Add first($iterable, $callback = null, $default = null): mixed as well?

https://externals.io/message/111711#111732

If it took the default value as well it could return that (to distinguish the absence of a result from null matching the predicate). While it's useful in itself it also would enable you to pass a marker object and check the identity of that to know if no matches have been found:

$none = new stdClass;
$element = first($collection, fn($elt) => ..., $none);
if ($element === $none) {
    // nothing found
}

Calling it [iterable_]search_callback() or first_match[ing]() or find() might help distinguish this from the reset()/end()/next()/prev() family of global functions - there's more than one possible name.

Discussion

Alternative names

any_value() or all_values() have been suggested as alternative names: https://github.com/php/php-src/pull/6053#issuecomment-684164832

I suggest slightly different signatures, assuming we stay value-oriented:

// ...omitted
 
// with named parameters
all_values(of: [1, 3, 5, 7], satisfy: 'is_odd');
any_value(of: [0, 2, 4, 6], satisfies: 'is_prime');
 
// without named parameters
all_values([1, 3, 5, 7], 'is_odd');
any_value([0, 2, 4, 6], 'is_prime');

The naming clarifies what any and all are about--the values--and leaves room for naming functions that are key or key/value oriented.

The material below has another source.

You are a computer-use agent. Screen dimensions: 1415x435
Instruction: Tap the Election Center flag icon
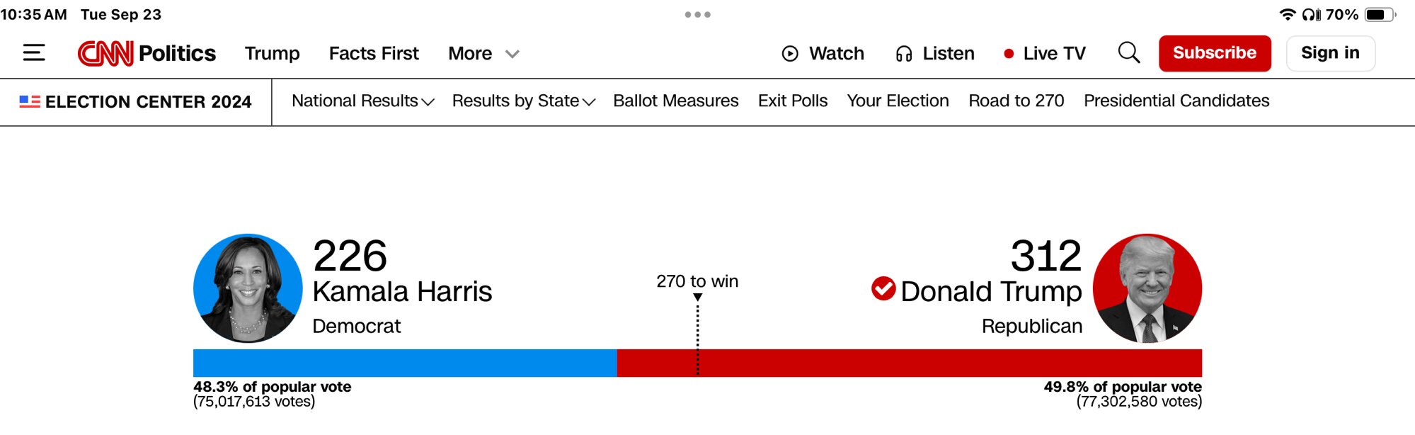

iter_any() or iterable_any() have also been suggested as alternative names.

The main thing I'm concerned about is that once we start extending this area (I assume that any & all are not going to be the last additions in this space) we will quickly run into function names that are either too generic or outright collide. For example, what if we want to add an iterator-based version of range()? Do we really want to be forced to pull a Python and call it xrange()? That's about as good as real_range()...

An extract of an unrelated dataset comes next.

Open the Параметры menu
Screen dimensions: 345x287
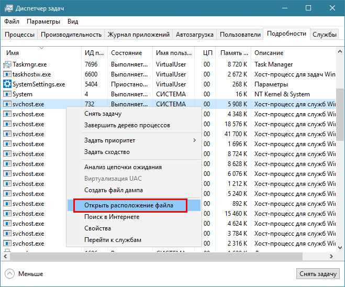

As such, I think it's important to prefix these somehow, though I don't care strongly how. Could be iter_all() or iterable_all(). We might even make it iterator_all() if we also adjust other existing iterator_* functions to accept iterables. I'd also be happy with iter\all() or iterable\all(), but that gets us back into namespacing discussions :)

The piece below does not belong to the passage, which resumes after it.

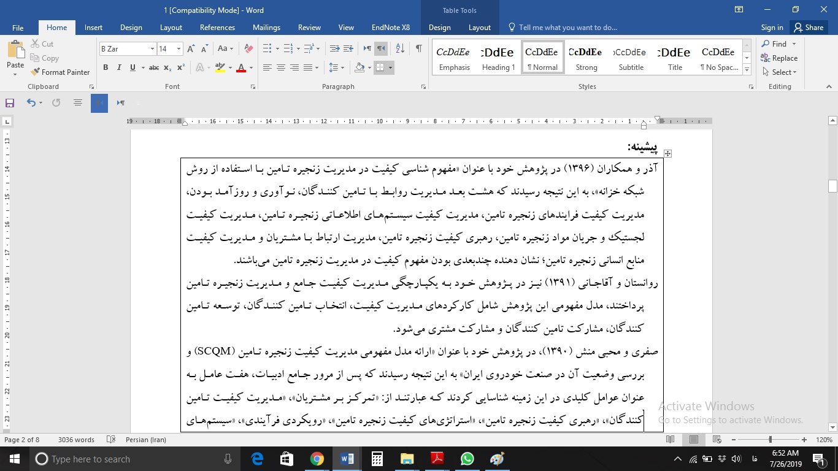Screen dimensions: 838x471
Task: Increase zoom using the zoom slider
Action: (x=804, y=439)
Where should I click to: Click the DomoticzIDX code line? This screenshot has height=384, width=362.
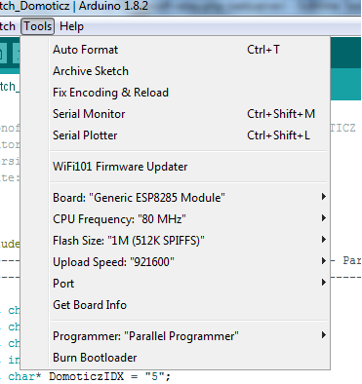[x=89, y=377]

Because any() and all() are potentially commonly used functions in the same way as count(Countable|array) and always return booleans, I preferred a short name over longer names. This also allows potentially supporting int $flags = 0 in the future, similar to what was done for array_filter().

Initially, the proposal was to add this in the global scope as iterable_all() and iterable_any().

Add find_first() instead?

I was actually working on this sort of thing recently. Technically, you can support all, any, and first by using a single function:

function find_first(iterable $of, callable($value, $key): bool $thatSatistifes): Iterator

It converts the $iterable into an Iterator, then calls the callback for each key/value pair until one returns true, and then always returns the iterator at the current position.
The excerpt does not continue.